Gli elementi fondamentali per effettuare una Costellazione Familiare sono tre: un facilitatore, un cliente e dei rappresentanti.
Il FACILITATORE è colui che imposta il set fenomenologico in cui si sviluppa la costellazione, che indaga assieme al cliente la tematica che si vuole esplorare e che, sulla scorta della sua esperienza e competenza, porta la costellazione a una soluzione efficace.

Il CLIENTE è l’elemento fondamentale di una costellazione, perchè è colui che porta la domanda su cui lavorare, che deve essere chiara e rilevante, ovvero non generica ed evasiva, bensì veicolo di un malessere che richieda una soluzione.

I RAPPRESENTANTI sono generalmente delle persone (ma possono essere anche degli oggetti) su cui vengono proiettati dal campo morfogenetico taluni aspetti dei membri del sistema familiare, e in genere (ma dipende dalla tecnica utilizzata dal facilitatore) possono esprimersi liberamente e spontaneamente nel loro sentire, dando uno sviluppo dinamico alla costellazione.

Concretamente, dopo una breve indagine sulla problematica del cliente, si formula la domanda alla quale si tenterà di portare una soluzione grazie alla costellazione: il cliente poi dispone nello spazio previsto (o semplicemente invita a disporsi liberamente) i rappresentanti della sua famiglia, o del suo partner, del suo lavoro, dei suoi organi interni, delle sue patologie, dei suoi archetipi, poi si siede e osserva.

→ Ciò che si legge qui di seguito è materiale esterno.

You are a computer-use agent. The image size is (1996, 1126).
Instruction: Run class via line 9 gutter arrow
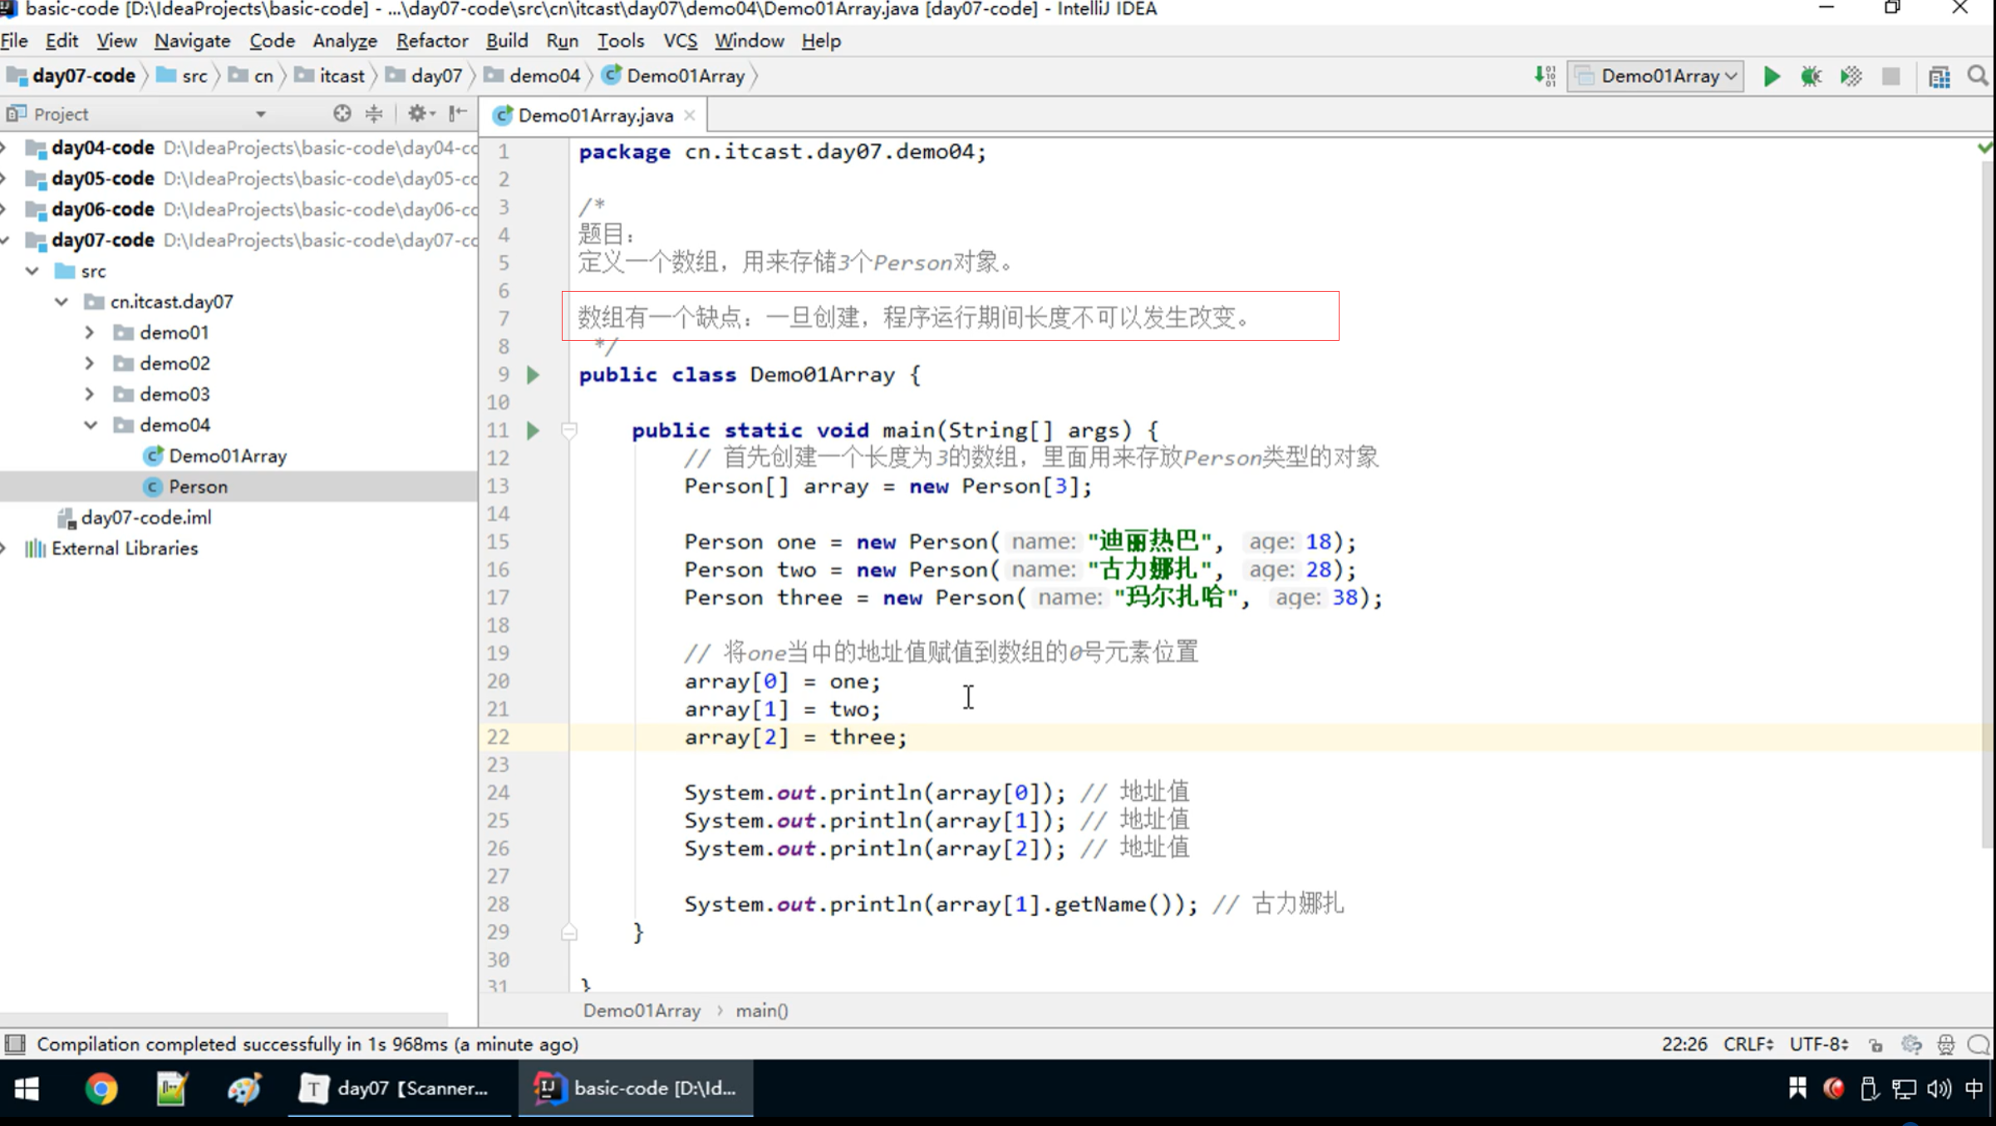pyautogui.click(x=533, y=375)
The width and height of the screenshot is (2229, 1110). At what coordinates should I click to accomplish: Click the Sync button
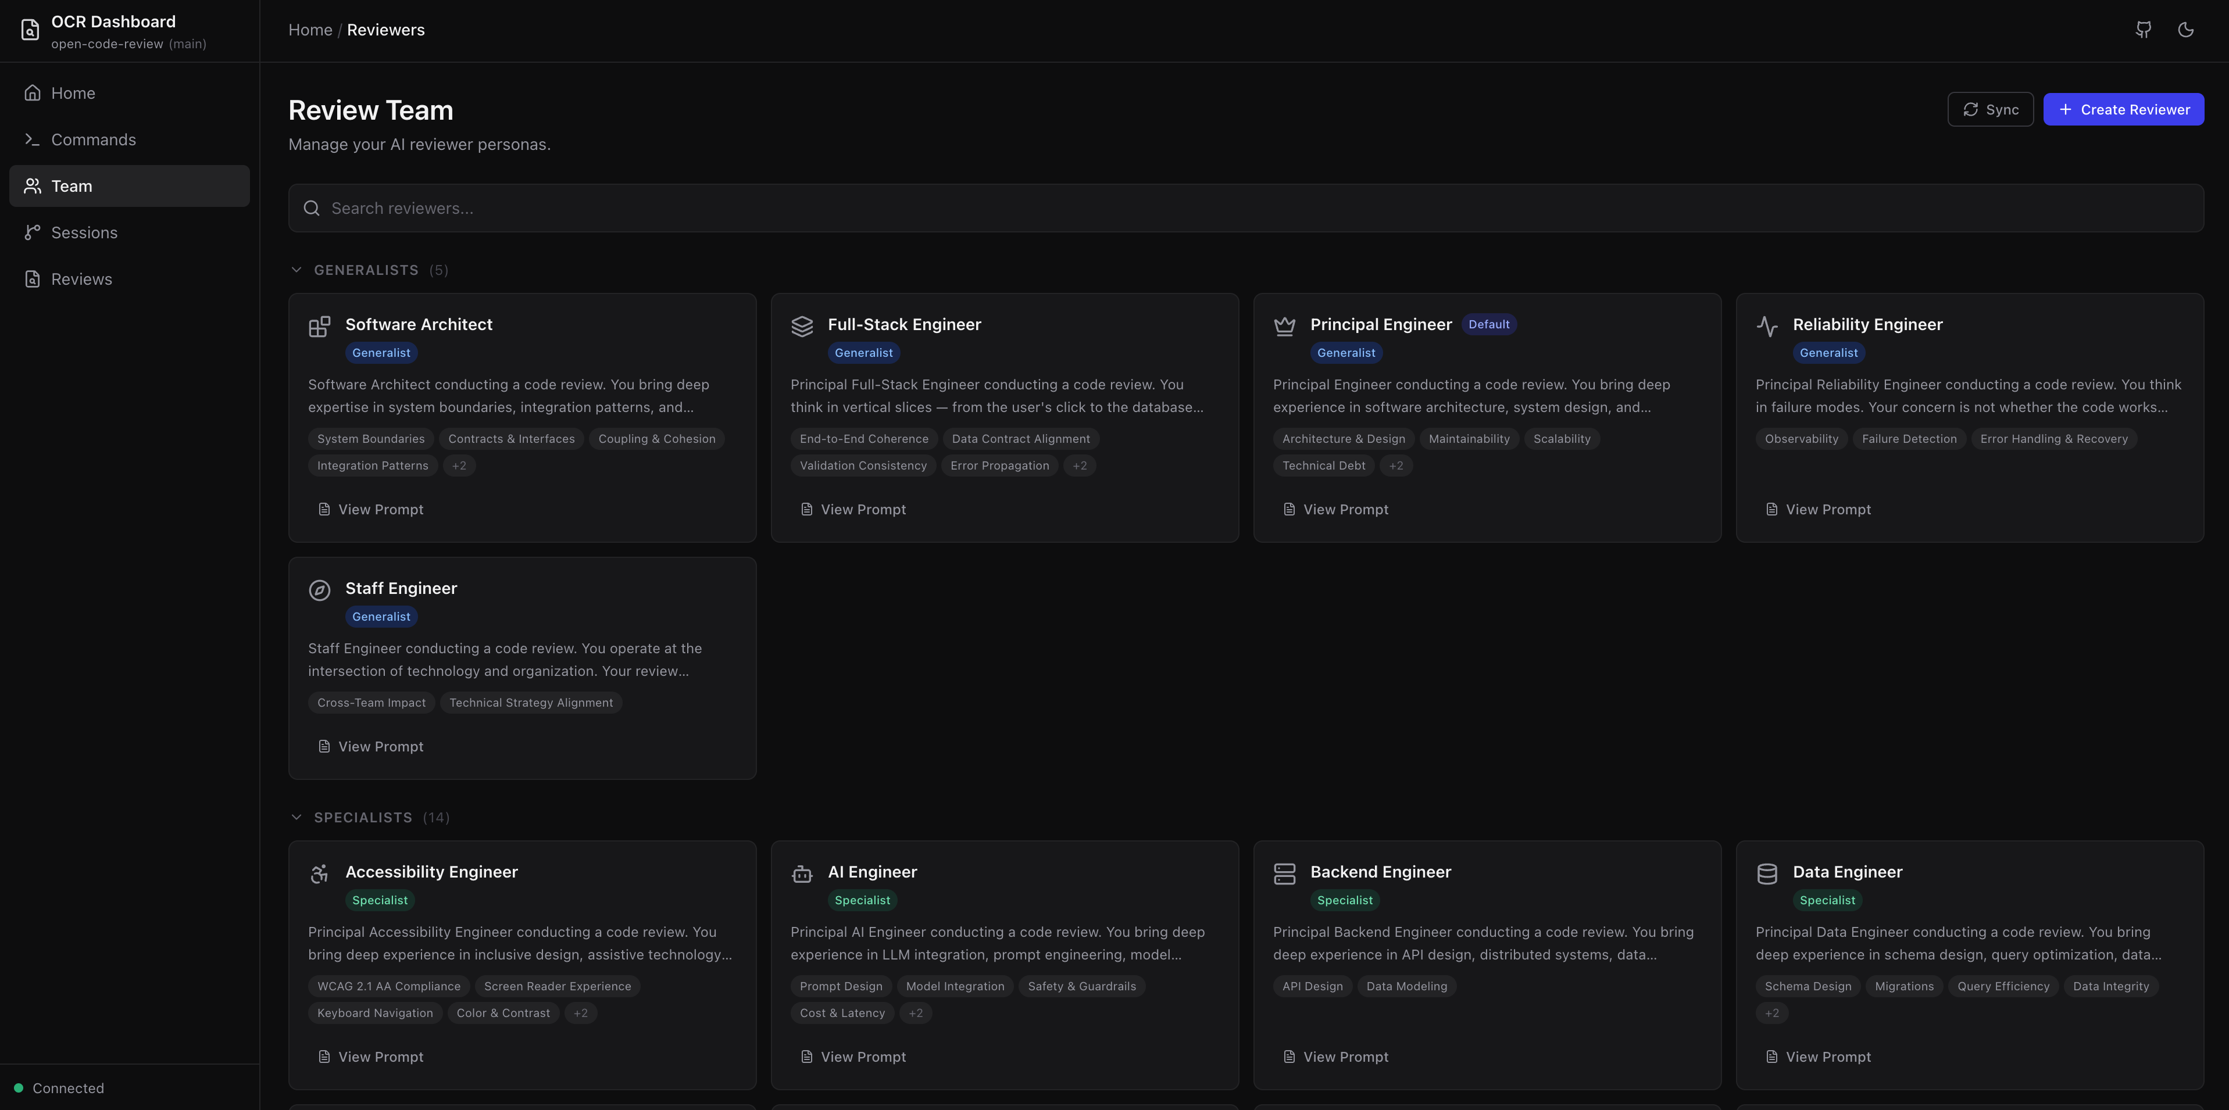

I rappresentanti entrano in connessione con il campo “morfico” del soggetto e vengono guidati da dinamiche spontanee, portando alla luce il vissuto emotivo delle persone reali o delle situazioni che rappresentano. In genere, nel giro di qualche minuto la costellazione arriva a uno stallo, a un blocco o un congelamento: è il cosiddetto irretimento, in cui vediamo la situazione “reale”, del sistema familiare del soggetto, assistiamo all’emersione del nodo o del nucleo problematico del sistema. Solamente la visione e la presa di coscienza di questo dato potrebbe bastare al cliente per destrutturare una serie di blocchi psicologici e giungere a nuove consapevolezze riguardo se stesso e il proprio sistema; ma in genere si cerca di effettuare un aggiustamento della situazione, di esercitare quindi un ruolo attivo nella ridefinizione del sistema. Attraverso quindi un misurato e graduale cambiamento delle posizioni dei rappresentanti nello spazio, spontaneamente o attraverso l’intervento del facilitatore, si riporta il sistema nel giusto ordine, in una rinnovata armonia dentro la quale il soggetto interessato riprende il suo giusto posto e ristabilisce le corrette relazioni con i membri del suo sistema.